Being me in the world
Here’s a question: When it comes to yourself, whose opinion matters most?
We all know that there are different realities out there, different understandings and different perceptions that we each hold. Even if someone’s opinion is the same as mine, there will be subtle differences because I will see things just that little bit differently from anyone else.
So, if the topic, or thought, is actually about me, who gets to choose whose reality is the correct one?
Since the beginning of this cancer thing, I have felt a little like everything’s been happening around and about me, but not with me being in any amount of control. (And me being the control freak that I am 😉 ) I think that this has been inevitable, because there is a way of diagnosing the extent, type and degree of threat of a cancer and then there are different ways of treating it. I never felt that decisions were made about me without me being in on the reasoning and the final choices. It was, for instance, definitely my choice to have the mastectomy, as opposed to a lumpectomy and radiation. (I was guided by the doc’s recommendation, but he would have gone with the less radical option if I had preferred it.) Then, when it came to the chemo, there was talk about doing tests for the human genome to ascertain the degree of threat of breast cancer to me. I specifically asked to have the chemo, instead of going through all that testing, waiting and expense.
So, I made key decisions. Still, though, the nett result of the cancer thing has been to leave me feeling a little bit like things have happened that have been out of my control, which is something I tend to find a bit difficult.
Then, of course came the chemo and all the side-effects and, now, the after-effects. Since the beginning of the ‘feeling kak’ process, I have felt very wussy and, as Dad would say, ‘feak and weeble’. In the beginning, I suppose that I could accept it more because I was well aware of the toxicity entering my system. (What someone has written in a blog I’ve read is that they don’t call it the ‘Red Devil’ for nothing!) I suppose that, if I had taken to my sick bed during the whole chemo thing, I may have felt a little better and a bit more in control (in some ways), but definitely not any less ‘pathetic’.
Now, so many months after the last chemo, I find it actually upsetting that I still get so tired. I think the kids laugh at me when I tend to pass out in the later evening, because there is just this wave of exhaustion that overcomes me. Everyone is into doing the Park Runs, which I would normally have been able to run quite easily, if not competitively. 5kms is not a huge distance to navigate.
But, no. Here I am still unable to physically run more than, perhaps, 3kms on a good day (I still have good and bad days) and, even then, not at all fast. I feel tired most of the time and do tend to become overwhelmingly exhausted in the evening.
I feel, to put it mildly, pathetic some of the time.

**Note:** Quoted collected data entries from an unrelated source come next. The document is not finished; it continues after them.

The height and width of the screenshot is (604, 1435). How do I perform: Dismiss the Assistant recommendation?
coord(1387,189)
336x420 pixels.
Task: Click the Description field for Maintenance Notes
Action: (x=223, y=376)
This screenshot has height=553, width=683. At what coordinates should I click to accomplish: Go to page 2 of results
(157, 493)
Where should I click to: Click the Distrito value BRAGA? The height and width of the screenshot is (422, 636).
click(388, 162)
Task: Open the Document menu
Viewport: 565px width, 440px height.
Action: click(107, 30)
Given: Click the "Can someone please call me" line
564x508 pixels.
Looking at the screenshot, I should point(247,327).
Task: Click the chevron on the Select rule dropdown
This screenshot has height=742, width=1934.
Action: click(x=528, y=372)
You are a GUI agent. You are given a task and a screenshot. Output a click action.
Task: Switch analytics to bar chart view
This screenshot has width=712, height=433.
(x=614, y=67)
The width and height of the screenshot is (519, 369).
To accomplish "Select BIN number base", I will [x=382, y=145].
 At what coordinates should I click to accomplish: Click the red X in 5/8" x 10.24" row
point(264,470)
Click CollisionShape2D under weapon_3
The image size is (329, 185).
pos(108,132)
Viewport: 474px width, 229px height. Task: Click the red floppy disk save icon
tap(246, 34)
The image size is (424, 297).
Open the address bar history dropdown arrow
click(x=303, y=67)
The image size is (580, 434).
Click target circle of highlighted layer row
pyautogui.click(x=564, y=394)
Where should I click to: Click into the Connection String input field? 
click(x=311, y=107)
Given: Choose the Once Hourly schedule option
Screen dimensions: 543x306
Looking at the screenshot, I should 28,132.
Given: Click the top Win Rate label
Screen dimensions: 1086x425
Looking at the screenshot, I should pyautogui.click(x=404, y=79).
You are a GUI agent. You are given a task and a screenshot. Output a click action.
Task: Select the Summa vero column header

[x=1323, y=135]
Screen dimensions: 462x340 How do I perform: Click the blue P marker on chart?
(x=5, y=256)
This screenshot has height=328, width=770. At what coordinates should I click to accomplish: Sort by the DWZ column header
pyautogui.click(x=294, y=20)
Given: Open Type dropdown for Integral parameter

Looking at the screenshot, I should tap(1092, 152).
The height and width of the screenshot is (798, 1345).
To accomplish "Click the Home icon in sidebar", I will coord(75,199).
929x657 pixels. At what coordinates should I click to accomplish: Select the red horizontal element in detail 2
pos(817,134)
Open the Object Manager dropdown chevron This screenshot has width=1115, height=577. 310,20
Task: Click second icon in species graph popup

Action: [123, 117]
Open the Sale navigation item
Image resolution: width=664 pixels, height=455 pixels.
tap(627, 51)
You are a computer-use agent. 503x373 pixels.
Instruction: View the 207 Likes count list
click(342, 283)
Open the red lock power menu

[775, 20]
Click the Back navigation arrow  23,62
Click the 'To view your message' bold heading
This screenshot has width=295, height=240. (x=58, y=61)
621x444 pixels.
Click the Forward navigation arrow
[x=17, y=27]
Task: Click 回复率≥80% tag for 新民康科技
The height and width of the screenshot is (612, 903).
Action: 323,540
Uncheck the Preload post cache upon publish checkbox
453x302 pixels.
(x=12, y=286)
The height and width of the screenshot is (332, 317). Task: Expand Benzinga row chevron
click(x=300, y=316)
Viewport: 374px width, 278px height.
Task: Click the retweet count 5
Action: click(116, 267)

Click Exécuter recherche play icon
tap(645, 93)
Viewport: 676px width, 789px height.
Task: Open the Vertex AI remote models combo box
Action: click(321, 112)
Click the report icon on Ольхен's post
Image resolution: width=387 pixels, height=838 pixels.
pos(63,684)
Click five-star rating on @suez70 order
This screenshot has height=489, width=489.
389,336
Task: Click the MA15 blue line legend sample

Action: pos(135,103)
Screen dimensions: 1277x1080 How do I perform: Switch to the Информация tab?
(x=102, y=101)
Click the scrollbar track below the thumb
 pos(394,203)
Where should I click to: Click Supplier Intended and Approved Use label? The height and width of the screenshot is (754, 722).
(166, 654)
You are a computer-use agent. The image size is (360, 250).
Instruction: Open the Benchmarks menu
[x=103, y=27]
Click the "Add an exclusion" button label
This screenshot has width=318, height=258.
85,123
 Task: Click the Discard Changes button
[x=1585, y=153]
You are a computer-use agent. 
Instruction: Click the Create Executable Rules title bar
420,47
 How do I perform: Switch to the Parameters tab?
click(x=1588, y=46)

Yesterday, in the car, Paul, Sarah and Dani were adamant that I am the only one who thinks that about me – and, therefore, my opinion is not valid.
I completely understand and appreciate the idea, the sentiment and the support. They are most probably right. I still think that, as Sarah and Dani pointed out a while ago, none of us actually understand what the drugs have done to my body – even me. I also remember the oncologist giving me the sage advice to ‘give it time’.
All of that makes sense. I read on one of the ‘cancer blogs’ that it can take up to a year, or more, for the tiredness caused by the Red Devil to disappear completely, which also seems to be making sense. I suppose that it can also take up to a long while for this damn chemo taste to disappear completely, too.
I am also not completely convinced that the hormone drugs are not taking their own toll on my body.
There is so much reason to not feel normal. There is so much understanding of what I have gone through and how I must have reacted. There is so much support. And I think they are right: I am most probably the only one who feels as I do.
That is the difference, though. I don’t necessarily think that I am a wus (or pathetic etc), I feel it and there is a difference. I feel that I want to get back to normal. I feel as though I have been a ‘patient’ for such a long time now. I feel sad and a little overwhelmed sometimes by this ongoing taste in my mouth, which, when it’s bad, I can taste with every breath. I don’t feel normal, which is what I would desperately like to feel.
As I say that, though, I feel like a fraud, too. My experience has been horrible, but it has not been the most long-lasting, taxing, or terrible thing that people go through. What about Bridget, who is a good few months into her treatment and still has many to go? What about people who live with debilitating diseases and who know they will never, ever feel ‘normal’ again? What about everyone else out there?
So, with that kind of perspective, I know that I have nothing, really, to be concerned, or to complain, about. I have been lucky. My ‘ordeal’ has not been that arduous and has not lasted that long. I am cured of this disease/condition and can only get better.
Sometimes, though, the reality is mine and I suppose that I am allowed to perceive things as being about me.